Return every line from the listing where the word "personal" occurs.

• Entries provided:

________________________________________

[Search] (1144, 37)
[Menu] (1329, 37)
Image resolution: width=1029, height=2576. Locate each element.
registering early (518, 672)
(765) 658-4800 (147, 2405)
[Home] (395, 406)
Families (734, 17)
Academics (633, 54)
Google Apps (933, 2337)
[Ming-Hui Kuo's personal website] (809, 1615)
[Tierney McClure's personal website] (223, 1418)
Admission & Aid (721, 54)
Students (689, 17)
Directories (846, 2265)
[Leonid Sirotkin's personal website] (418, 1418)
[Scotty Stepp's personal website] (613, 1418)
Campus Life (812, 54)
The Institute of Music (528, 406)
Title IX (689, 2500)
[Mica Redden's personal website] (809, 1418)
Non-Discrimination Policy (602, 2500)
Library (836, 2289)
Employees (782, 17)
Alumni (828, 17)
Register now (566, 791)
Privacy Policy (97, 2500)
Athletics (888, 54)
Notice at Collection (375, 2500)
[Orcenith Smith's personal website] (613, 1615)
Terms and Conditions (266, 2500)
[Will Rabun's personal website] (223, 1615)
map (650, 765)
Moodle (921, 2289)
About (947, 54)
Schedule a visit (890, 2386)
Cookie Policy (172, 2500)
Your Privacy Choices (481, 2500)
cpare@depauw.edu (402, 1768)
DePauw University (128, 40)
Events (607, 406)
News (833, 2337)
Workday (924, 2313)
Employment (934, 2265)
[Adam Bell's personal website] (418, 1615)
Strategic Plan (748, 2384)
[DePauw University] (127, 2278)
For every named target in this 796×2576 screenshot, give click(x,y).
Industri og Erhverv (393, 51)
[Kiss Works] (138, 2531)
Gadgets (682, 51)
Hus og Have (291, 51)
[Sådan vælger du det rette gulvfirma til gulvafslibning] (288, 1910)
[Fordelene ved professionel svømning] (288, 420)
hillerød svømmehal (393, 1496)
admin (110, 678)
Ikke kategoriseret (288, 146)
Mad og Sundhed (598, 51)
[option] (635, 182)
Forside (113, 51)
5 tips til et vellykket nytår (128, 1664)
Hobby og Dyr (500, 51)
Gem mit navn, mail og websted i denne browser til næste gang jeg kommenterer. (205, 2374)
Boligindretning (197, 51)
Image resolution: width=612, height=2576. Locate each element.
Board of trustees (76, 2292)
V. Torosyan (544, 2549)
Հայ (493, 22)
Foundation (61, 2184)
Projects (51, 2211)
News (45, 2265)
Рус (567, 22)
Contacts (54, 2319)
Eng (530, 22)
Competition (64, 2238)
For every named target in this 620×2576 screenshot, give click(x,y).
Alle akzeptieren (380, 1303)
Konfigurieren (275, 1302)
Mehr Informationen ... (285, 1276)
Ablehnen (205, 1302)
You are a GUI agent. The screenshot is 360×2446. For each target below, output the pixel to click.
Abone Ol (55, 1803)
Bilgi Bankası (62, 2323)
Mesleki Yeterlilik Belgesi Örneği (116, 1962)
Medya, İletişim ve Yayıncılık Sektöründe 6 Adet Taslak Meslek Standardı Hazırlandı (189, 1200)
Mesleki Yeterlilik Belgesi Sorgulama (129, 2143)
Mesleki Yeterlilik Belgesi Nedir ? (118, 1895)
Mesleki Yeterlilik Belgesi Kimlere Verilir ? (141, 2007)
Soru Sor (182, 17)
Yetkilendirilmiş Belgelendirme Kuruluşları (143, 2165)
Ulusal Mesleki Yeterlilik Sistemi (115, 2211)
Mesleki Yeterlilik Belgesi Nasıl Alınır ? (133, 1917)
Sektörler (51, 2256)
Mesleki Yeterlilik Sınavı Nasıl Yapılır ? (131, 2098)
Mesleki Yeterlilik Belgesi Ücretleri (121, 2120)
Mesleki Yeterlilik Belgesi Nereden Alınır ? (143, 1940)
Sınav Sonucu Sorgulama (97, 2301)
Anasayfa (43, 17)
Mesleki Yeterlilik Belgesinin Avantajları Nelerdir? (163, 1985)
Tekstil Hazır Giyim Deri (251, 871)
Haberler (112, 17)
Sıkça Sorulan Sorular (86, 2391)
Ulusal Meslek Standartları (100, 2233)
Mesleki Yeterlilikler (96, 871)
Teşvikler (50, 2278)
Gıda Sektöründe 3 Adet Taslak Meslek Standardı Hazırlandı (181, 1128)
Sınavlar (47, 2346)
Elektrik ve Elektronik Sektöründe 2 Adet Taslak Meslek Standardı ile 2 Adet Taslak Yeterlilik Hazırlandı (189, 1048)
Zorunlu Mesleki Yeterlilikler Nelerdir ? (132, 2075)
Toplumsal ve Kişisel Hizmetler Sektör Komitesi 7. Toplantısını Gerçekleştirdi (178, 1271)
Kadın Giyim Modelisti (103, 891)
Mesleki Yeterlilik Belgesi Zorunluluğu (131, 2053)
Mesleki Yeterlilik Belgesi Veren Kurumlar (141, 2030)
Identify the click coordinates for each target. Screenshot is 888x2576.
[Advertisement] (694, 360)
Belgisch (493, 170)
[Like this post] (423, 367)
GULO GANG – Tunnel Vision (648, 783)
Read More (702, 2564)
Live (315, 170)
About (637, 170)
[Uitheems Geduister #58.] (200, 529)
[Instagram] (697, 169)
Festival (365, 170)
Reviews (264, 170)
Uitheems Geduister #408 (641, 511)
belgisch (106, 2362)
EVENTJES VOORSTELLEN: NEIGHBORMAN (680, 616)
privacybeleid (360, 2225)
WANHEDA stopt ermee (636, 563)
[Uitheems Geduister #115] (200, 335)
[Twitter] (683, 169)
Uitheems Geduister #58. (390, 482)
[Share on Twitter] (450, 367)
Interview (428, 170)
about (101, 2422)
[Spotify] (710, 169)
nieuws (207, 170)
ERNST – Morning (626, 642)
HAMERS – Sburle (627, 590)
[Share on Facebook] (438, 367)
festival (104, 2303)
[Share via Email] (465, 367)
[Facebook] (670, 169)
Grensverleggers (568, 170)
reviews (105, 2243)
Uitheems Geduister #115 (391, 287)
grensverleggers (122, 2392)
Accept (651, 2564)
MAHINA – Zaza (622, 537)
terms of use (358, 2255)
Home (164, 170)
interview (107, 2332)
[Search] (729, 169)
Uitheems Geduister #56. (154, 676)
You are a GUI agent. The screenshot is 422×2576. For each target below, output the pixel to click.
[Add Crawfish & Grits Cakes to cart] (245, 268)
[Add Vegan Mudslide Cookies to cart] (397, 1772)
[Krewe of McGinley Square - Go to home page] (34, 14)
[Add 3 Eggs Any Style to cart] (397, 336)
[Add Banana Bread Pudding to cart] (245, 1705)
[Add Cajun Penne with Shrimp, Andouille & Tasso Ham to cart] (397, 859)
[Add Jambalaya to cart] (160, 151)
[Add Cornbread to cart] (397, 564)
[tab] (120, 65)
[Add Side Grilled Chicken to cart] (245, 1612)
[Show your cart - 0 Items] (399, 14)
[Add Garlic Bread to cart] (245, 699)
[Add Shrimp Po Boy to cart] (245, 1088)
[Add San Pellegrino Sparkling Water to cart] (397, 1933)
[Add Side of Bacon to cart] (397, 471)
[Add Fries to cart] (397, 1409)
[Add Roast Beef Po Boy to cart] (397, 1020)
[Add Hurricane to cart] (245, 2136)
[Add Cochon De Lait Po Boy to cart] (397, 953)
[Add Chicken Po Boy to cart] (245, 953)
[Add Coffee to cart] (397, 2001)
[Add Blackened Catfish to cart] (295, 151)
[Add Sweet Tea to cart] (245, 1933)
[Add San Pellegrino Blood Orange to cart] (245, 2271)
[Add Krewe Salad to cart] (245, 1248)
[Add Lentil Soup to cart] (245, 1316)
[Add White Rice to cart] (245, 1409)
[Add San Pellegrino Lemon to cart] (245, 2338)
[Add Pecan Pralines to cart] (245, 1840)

________________________________________

• Answer section:
[Ming-Hui Kuo's personal website] (809, 1615)
[Tierney McClure's personal website] (223, 1418)
[Leonid Sirotkin's personal website] (418, 1418)
[Scotty Stepp's personal website] (613, 1418)
[Mica Redden's personal website] (809, 1418)
[Orcenith Smith's personal website] (613, 1615)
[Will Rabun's personal website] (223, 1615)
[Adam Bell's personal website] (418, 1615)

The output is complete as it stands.